Mais les applaudissements qui ont accompagné le retour de la lumière dans la salle furent on ne peut plus mérités pour Max Von Sydow, qui brille en vieil homme muet qui aide l’enfant dans sa quête et ne communique que par les gestes et l’écriture. L’acteur venait apparemment de rentrer le jour-même de Los Angeles, où il s’était rendu pour les Oscars. Mais c’est bien en France que l’acteur a élu domicile depuis quelques années, expliquant par là-même ses facilités avec notre langue lorsqu’il s’est agi de discuter avec nous. Je dis nous, mais non, je n’ai pas pris la parole pour poser une question à Von Sydow. D’autres s’en sont chargé à ma place, poussant même à se demander si « Extrêmement fort et incroyablement près » ne faisait pas référence à la façon dont il convient de s’adresser à Max Von Sydow, l’acteur transformant presque involontairement chaque question en sketch, tendant l’oreille, s’approchant de celui qui posait la question et lui demandant de répéter sa question deux ou trois fois.
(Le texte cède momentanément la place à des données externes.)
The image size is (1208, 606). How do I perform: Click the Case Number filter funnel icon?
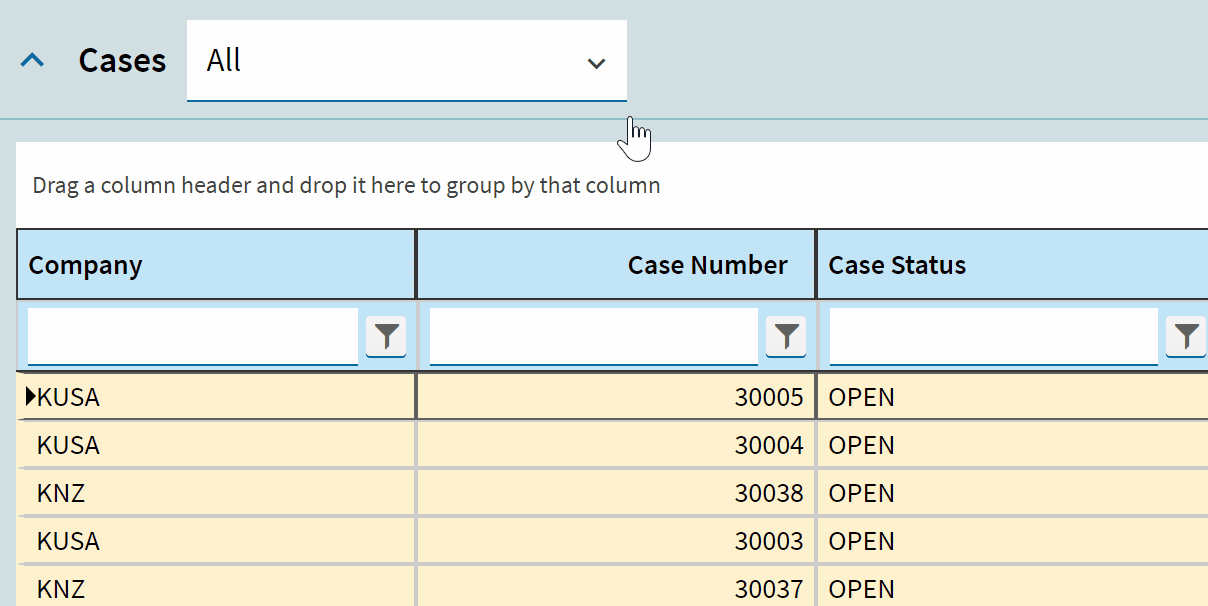click(786, 336)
Mais l’homme a passé les 80 printemps depuis plusieurs années, sans perdre de sa prestance, il ne s’agit donc certainement pas là de se moquer de Max Von Sydow, pour qui mon admiration est intacte.
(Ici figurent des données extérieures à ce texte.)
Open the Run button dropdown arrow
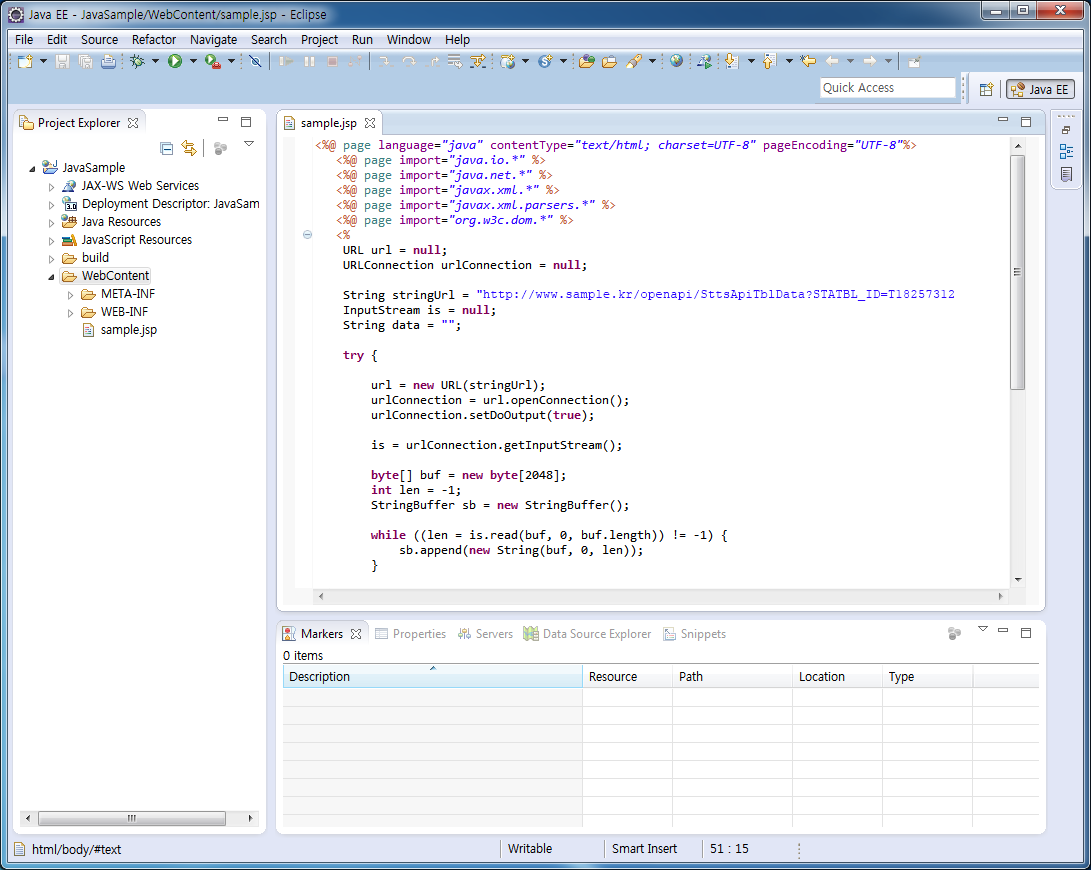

J'ai croisé la route de Max Von Sydow un soir de mars...Lorsque ce n’était pas Von Sydow qui forçait le sourire, c’est l’équipe d’UGC qui jouait la farce, ou plutôt la cabine de projection automatisée, à qui l’on n’avait pas signalé que Max Von Sydow avait choisi de rester après la projection, repoussant donc la séance de 22h15 à plus tard (ceux qui se sont déplacés pour la dernière séance devaient être content de poireauter 30 minutes avant que l’on vide la salle...). C’est donc en plein phrasé de l’acteur que les publicités se sont lancées dans son dos, sur l’écran, coupant du même coup le son des micros. Deux minutes plus tard, l’écran reprenait son teint blanc et le son revenait. Il y en a un dans la cabine de projection, si vraiment quelqu’un s’y trouvait, qui se verrait certainement passer un savon une fois la soirée terminée…
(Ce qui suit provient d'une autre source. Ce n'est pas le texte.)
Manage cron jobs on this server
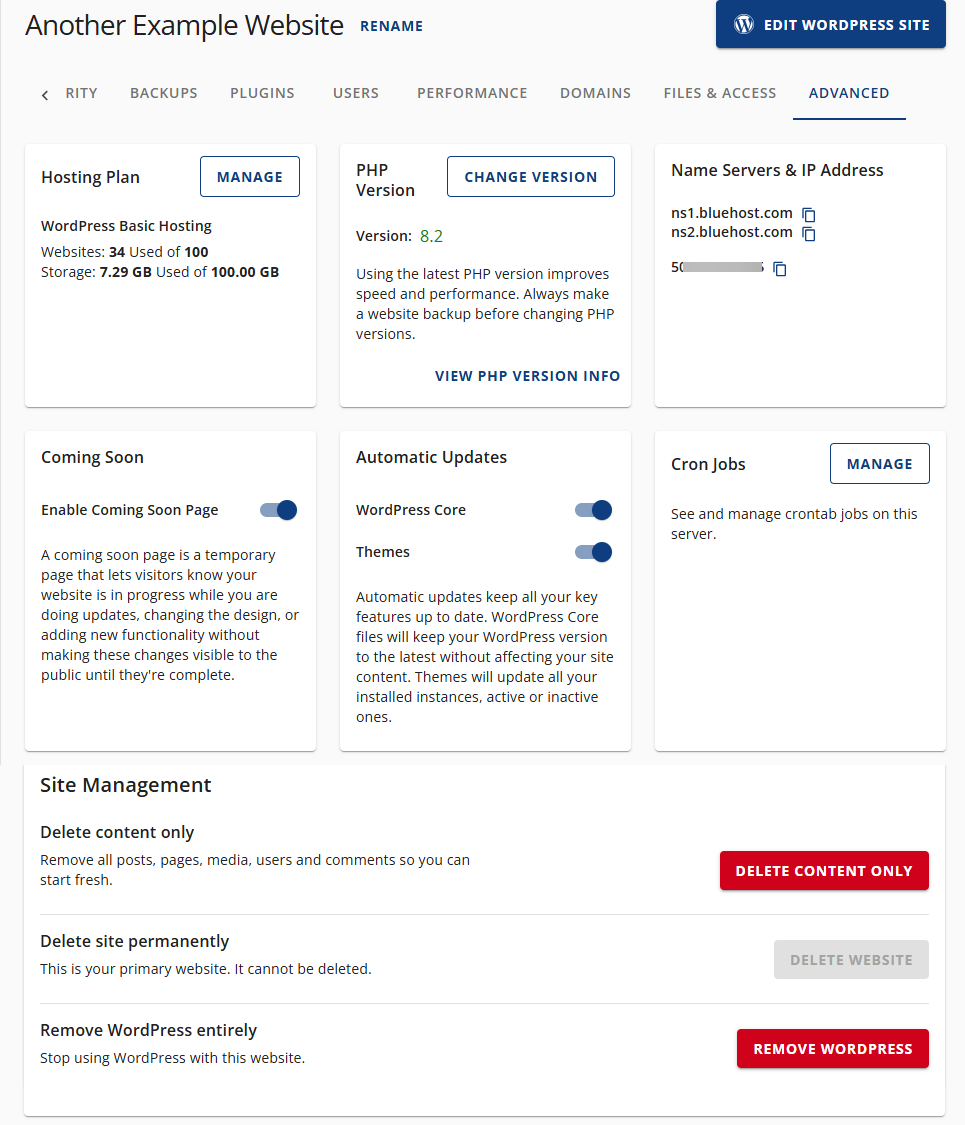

Pendant une bonne demi-heure, Von Sydow nous parla donc avec force détails de son personnage de vieil homme muet, mais également du plaisir de se voir nommé aux Oscars, de ses souvenirs de ses jeunes années au côté de Bergman, au théâtre et au cinéma, de Pelle le Conquérant, son film le plus marquant à ses yeux, et de son attachement à la France dont il a fait son pays de cœur. Imposant et pourtant abordable, Max Von Sydow s’en alla finalement à l’ombre de la salle, laissant un souvenir bien plus marquant que le film qu’il était venu présenter. Et moi, je suis content de pouvoir dire que j’ai croisé la route de Max Von Sydow un soir de mars 2012.